Page and screen pointing data:
[START]
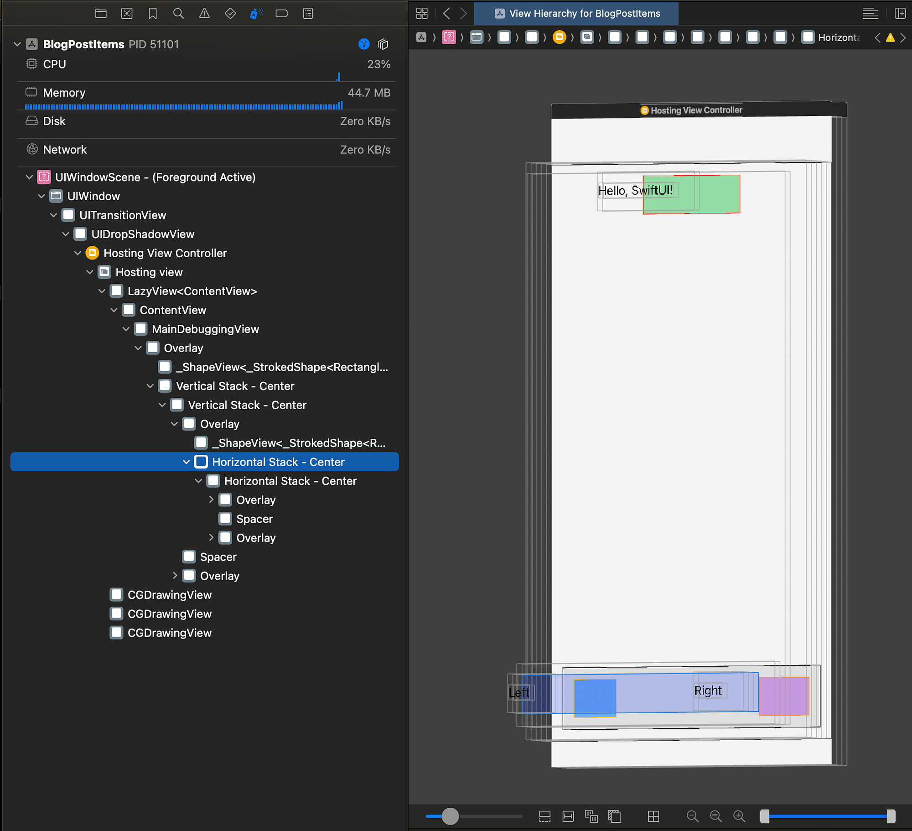Select the Hosting view tree item

point(149,272)
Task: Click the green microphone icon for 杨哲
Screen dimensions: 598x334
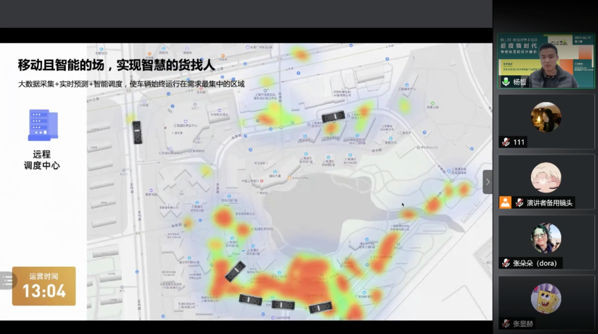Action: [x=506, y=82]
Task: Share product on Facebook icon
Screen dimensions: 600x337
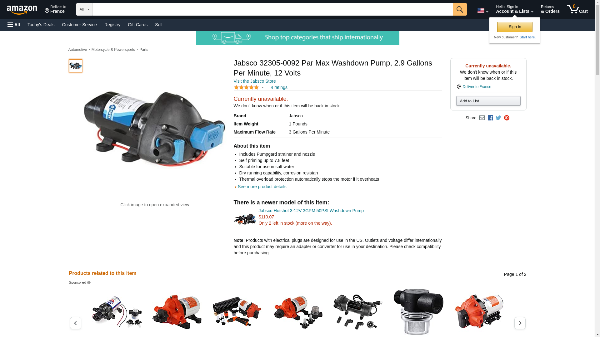Action: (x=490, y=118)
[END]
Please copy the lines from the one containing "Task: Share product on Facebook icon" through the last line above, leaving out the pictures.

RESPONSE:
Task: Share product on Facebook icon
Screen dimensions: 600x337
Action: (x=490, y=118)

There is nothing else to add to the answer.